> TASK DIRECTIONS:
Only a number is expected here: the count of lines in this data where "description" occurs.

[Extracted records]

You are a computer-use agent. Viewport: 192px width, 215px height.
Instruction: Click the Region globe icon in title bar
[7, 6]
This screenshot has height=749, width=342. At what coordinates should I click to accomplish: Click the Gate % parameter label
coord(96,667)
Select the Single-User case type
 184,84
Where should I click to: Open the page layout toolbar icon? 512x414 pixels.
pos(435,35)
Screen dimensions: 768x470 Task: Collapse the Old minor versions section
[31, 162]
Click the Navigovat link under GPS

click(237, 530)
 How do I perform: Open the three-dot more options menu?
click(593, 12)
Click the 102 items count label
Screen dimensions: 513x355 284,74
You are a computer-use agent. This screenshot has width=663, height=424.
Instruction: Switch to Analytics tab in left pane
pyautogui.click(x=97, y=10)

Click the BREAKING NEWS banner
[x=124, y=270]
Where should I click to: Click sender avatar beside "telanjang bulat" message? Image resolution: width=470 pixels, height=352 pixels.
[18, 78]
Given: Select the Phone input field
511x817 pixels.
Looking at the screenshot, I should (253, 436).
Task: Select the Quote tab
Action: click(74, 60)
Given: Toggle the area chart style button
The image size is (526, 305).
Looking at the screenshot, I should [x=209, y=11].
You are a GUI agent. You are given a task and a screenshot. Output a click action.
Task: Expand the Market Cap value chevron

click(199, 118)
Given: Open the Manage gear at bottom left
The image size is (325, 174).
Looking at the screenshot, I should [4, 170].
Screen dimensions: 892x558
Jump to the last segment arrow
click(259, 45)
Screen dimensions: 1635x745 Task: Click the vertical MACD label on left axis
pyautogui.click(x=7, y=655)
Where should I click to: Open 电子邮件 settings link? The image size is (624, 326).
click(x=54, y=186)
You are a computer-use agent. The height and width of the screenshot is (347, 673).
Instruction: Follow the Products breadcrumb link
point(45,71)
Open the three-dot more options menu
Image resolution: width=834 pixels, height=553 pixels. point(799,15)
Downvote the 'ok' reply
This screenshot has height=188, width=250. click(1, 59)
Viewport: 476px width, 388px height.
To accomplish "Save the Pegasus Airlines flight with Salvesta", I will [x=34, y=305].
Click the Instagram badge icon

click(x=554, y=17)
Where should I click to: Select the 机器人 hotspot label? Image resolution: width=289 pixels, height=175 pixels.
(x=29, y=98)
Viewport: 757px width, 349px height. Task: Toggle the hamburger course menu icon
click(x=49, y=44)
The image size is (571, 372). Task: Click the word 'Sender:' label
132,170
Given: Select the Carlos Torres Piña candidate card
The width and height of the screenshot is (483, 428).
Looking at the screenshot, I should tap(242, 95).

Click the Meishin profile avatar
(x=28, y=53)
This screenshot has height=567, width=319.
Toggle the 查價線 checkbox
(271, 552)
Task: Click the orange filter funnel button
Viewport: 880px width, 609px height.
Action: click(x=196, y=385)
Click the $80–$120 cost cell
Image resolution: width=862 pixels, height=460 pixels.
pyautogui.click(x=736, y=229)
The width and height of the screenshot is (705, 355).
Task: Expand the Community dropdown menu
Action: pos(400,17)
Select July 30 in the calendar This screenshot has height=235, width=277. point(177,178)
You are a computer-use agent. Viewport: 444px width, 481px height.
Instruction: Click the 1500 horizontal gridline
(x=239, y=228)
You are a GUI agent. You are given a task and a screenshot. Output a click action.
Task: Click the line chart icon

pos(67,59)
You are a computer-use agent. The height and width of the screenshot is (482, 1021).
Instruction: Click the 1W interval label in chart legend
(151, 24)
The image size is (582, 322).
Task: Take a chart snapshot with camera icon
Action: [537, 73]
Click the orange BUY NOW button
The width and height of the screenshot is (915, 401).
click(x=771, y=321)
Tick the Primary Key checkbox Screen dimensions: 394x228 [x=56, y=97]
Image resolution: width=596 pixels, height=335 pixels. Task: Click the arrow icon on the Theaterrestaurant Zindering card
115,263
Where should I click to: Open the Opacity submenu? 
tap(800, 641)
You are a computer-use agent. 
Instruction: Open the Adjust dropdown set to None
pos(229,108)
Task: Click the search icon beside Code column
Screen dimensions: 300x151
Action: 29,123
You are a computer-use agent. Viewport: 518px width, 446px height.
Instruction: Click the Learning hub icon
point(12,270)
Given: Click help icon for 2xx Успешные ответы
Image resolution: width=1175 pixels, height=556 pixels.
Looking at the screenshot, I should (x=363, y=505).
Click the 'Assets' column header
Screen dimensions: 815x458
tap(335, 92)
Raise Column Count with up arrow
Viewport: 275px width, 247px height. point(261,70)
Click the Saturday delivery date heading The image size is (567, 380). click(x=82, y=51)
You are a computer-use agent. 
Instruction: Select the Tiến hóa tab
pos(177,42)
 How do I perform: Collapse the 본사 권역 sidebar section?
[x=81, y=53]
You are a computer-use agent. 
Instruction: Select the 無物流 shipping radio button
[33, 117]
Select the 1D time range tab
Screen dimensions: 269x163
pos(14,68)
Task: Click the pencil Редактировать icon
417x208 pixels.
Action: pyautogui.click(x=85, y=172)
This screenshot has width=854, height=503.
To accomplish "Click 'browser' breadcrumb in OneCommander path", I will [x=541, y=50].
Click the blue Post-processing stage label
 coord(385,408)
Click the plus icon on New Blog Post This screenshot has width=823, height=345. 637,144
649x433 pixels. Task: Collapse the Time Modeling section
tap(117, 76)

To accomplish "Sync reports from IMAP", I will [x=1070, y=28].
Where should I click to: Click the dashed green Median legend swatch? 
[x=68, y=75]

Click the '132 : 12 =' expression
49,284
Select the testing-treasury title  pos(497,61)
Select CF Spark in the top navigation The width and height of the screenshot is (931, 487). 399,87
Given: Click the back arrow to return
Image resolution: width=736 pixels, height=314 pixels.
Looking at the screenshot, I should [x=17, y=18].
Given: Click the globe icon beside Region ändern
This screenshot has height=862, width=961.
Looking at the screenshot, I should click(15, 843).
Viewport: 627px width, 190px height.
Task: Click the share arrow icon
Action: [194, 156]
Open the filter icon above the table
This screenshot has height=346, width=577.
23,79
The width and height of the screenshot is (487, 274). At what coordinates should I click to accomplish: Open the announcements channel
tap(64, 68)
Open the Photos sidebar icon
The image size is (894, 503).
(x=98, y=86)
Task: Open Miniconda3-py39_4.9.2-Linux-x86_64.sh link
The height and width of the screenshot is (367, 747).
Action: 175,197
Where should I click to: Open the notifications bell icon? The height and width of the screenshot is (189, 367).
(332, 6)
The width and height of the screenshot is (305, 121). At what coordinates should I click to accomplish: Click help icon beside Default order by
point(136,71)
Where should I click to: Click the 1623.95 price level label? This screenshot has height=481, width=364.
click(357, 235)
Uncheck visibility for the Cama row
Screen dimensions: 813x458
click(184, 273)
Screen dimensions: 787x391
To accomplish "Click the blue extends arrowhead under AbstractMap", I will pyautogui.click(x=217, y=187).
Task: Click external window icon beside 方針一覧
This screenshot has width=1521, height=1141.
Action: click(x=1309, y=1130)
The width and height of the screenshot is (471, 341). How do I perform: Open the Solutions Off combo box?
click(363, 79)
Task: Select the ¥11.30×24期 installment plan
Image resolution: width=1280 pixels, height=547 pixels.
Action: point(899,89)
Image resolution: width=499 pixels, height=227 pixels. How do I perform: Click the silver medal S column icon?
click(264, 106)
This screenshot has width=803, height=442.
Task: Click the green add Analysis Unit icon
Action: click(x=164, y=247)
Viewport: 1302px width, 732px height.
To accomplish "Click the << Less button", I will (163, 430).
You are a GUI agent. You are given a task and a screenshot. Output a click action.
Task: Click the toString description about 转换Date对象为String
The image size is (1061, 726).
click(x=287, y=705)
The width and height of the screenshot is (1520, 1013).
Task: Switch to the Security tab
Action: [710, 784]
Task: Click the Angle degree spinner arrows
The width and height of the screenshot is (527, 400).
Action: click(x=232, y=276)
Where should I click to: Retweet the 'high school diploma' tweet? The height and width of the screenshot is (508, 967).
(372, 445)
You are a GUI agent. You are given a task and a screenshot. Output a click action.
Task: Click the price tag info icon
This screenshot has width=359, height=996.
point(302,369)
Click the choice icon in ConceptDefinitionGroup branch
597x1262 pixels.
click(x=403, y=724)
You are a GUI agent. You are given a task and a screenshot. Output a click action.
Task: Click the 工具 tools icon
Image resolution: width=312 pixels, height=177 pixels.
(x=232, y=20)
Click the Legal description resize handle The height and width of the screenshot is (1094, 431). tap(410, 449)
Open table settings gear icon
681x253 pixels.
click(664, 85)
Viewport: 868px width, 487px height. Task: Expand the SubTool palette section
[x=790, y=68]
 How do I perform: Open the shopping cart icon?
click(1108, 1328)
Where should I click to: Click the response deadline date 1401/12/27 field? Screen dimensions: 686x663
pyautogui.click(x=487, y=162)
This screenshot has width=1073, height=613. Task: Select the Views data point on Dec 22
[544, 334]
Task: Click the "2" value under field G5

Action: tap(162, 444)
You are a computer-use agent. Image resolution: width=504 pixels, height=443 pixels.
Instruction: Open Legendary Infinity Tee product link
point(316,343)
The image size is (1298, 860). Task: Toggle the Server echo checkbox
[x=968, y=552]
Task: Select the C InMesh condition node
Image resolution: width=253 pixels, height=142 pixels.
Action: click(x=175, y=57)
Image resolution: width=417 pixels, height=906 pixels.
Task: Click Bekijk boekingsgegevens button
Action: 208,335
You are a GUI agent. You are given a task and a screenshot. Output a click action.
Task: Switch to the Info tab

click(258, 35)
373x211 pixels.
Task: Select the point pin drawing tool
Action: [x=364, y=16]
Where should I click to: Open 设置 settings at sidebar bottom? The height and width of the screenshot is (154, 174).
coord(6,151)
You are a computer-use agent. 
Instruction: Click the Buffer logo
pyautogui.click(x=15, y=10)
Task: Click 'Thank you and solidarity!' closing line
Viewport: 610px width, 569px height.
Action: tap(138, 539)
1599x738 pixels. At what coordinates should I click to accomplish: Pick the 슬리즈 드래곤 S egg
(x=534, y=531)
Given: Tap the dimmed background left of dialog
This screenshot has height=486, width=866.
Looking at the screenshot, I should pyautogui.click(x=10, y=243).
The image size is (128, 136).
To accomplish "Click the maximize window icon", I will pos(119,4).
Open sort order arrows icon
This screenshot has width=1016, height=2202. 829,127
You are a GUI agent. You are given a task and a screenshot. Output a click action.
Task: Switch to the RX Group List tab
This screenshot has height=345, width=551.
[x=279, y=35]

> RESULT:
2